Church in Black and White
On the surface, impoverished rural northeastern North Carolina looks much like it did in the Civil War era. Cotton fields line the roadway, at least where timber and swamps don’t mount an incursion. Residents grow collard greens in their small gardens.
In other cultural ways, not much changed between Reconstruction and the Civil Rights Movement nearly a century later. Federal legislation enacted during the 1960s muted the overt reality of segregation. African-Americans now can drink at the same water fountains and sit in the same movie theater sections as whites.
But socially — and religiously — some antebellum attitudes remain entrenched. Legislation didn’t adjust heartfelt generational traditions. The fact is, many white and black people in Hertford County still don’t associate with each other.
Assemblies of God Pastor Wallace C. Phillips has shaken the status quo in the county and in the town of Ahoskie. Phillips, who is white, believes community reconciliation and healing can’t take place unless residents worship together, whatever their skin color.
A quarter century ago, Phillips, an energetic, good-natured man with a booming voice, took over as pastor of Carpenter’s Shop International Church. Before Phillips arrived, the church had gone through 11 pastors in 15 years, and dwindled to a dozen white attendees.
Today, Carpenter’s Shop International Church is the most racially diverse congregation in the town of 4,910. About 300 people attend. Two-thirds of them are black, coinciding with the overall population of Ahoskie.
“After 25 years we’ve finally reached the place where the church is a mirrored reflection of the community,” Phillips says.
During Sunday morning worship services at Carpenter’s Shop, attendees interspersed in the pews don’t seem to give skin hues a second thought.
The spacious church is open to the community seven days a week for such gatherings as hospice care meetings, food giveaways, concerts, and family birthday parties. That might not seem like a big deal most places, but for a town that has worshipped largely along racial lines, it’s a radical concept.
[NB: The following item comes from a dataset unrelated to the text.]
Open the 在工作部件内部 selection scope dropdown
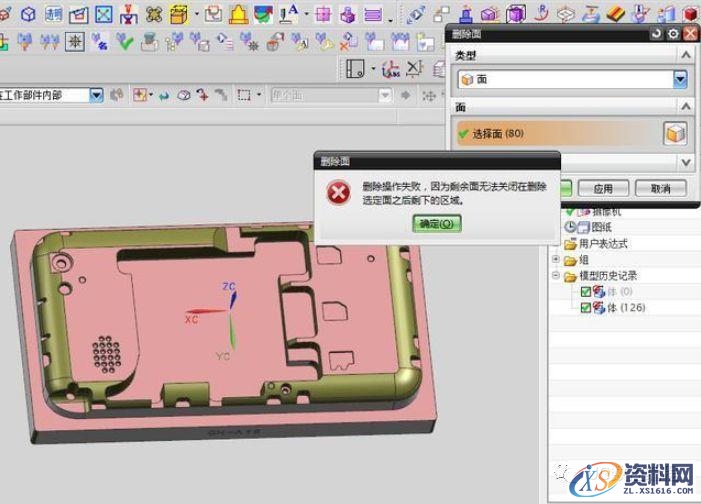Screen dimensions: 701x504 click(x=96, y=95)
Phillips relates his experiences as the author of the books Just Plain Vanilla: A Pastor’s Story and All Dressed Up and No Place to Go: Closed Doors at the Lord's House.
Through the years, Phillips has taken on additional ministry assignments. In May 2016, Phillips became a district executive presbyter, overseeing 33 congregations. Six years ago, he formed Barnabas 21, a nonprofit that allows Christian leaders to stay on properties donated to the ministry for a retreat or sabbatical. Two homes in nearby Edenton are full year-round with pastors and others from around the U.S. and the world seeking a month or two respite.
Phillips has lived in the region his entire 56 years, except for when he attended Southeastern University in Lakeland, Florida. He says Carpenter’s Shop still faces tangible local opposition from those who don’t want to see blacks and whites get along.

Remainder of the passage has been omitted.